Les autorités israéliennes ont refusé de commenter la déclaration des Cinq. Interrogé par Le Monde sous le couvert de l'anonymat, un responsable israélien rappelle cependant la position officielle , Nous maintenons notre soutien au principe d'un Proche-Orient dénucléarisé.

 Mais pour que cette option soit abordée de façon sérieuse, il faudrait qu'il y ait des relations de paix entre tous les pays de la région, sinon c'est un voeu pieux. Sans la paix, c'est une initiative qui n'a aucun sens.

De plus, ajoute-t-il, il ne faut évidemment pas se contenter de viser les seules armes nucléaires, mais toutes les armes de destruction massive. Or les pays arabes n'ont entériné aucun traité ou presque interdisant les armes bactériologiques et chimiques. Cette déclaration, se rassure-t-il, ne cite pas nommément Israël, même si nous savons bien à quoi nous en tenir.

Israël n'a aucune intention de signer le TNP. Il estime que ce traité a démontré son inefficacité, puisqu'il n'a pas empêché des pays comme l'Iran, mais aussi la Syrie, la Libye et l'Irak de franchir clandestinement certaines étapes menant à la production d'armes atomiques.

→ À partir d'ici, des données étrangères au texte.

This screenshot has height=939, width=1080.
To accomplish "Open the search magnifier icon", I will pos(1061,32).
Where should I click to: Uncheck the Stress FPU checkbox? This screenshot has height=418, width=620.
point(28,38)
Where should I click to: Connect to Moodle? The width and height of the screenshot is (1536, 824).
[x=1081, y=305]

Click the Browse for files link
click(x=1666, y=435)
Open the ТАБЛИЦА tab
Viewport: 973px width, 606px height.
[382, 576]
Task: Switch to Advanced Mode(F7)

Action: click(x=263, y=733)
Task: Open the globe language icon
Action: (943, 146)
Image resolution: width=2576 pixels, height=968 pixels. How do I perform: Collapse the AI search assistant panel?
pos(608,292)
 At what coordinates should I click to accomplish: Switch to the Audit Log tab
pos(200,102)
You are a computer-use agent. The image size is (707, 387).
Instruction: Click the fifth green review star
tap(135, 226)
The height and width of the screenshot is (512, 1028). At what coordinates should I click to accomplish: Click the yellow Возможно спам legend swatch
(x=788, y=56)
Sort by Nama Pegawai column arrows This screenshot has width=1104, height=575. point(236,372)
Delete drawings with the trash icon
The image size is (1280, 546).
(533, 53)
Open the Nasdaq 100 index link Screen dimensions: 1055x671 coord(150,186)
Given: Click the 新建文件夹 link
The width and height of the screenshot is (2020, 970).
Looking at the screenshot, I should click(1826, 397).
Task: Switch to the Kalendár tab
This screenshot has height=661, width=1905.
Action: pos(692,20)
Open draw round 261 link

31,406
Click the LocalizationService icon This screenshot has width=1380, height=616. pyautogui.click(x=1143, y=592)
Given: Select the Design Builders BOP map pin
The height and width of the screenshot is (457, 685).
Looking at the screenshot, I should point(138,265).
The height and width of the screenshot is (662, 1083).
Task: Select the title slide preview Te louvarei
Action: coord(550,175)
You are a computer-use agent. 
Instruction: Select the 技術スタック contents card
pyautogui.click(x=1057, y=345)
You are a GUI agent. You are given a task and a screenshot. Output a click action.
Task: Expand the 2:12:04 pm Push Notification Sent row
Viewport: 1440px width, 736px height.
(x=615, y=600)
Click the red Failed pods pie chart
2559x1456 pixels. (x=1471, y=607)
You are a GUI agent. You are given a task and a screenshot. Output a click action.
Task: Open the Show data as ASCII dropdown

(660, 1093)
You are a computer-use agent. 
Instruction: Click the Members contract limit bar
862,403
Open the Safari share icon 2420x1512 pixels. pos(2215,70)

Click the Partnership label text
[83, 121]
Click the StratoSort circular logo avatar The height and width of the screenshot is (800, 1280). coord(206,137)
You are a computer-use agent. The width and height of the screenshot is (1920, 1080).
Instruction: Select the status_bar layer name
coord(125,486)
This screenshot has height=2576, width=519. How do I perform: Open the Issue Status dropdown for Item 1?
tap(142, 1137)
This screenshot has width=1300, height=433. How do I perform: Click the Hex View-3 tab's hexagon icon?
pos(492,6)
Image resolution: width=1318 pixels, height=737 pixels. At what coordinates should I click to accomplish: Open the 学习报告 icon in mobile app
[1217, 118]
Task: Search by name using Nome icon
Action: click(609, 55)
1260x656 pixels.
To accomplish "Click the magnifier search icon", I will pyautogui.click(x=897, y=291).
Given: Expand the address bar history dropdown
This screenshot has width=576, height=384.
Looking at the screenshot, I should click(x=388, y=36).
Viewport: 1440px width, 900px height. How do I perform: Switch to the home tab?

Arsenal nucléaire , Israël sur la défensive 

 Ces programmes ont précipité par le passé, des interventions de l'armée israélienne ,en Irak en 1981 et en Syrie en 2007.

L'arsenal nucléaire d'Israël a rarement été à ce point mis sur la sellette. Ephraim Kam, expert des questions nucléaires et de l'Iran à l'Institut pour les études de sécurité nationale , INSS de Tel-Aviv, explique que si cette déclaration des Cinq reste sans lendemain, le revers sera probablement sans conséquence pour Israël.

 Tout dépend si Washington ira plus loin, en adoptant des mesures concrètes, pratiques, pour faire pression sur Israël, afin qu'il rejoigne le TNP, observe-t-il. Ce n'est qu'ainsi que nous verrons si les Etats-Unis ont changé d'attitude. Le dialogue sur ce point va s'engager avec Washington.

Les Israéliens comprennent l'intention américaine, qui vise à donner des gages aux pays - Russie et Chine notamment - réticents à adopter des sanctions plus dures contre l'Iran, alors que, de leur point de vue, l'arsenal nucléaire d'Israël bénéficie d'une sorte d'impunité de la part de la communauté internationale.

Ils estiment cependant que la tentation de vouloir renvoyer dos à dos le régime iranien et les autorités israéliennes est un positionnement à la fois inique et dangereux.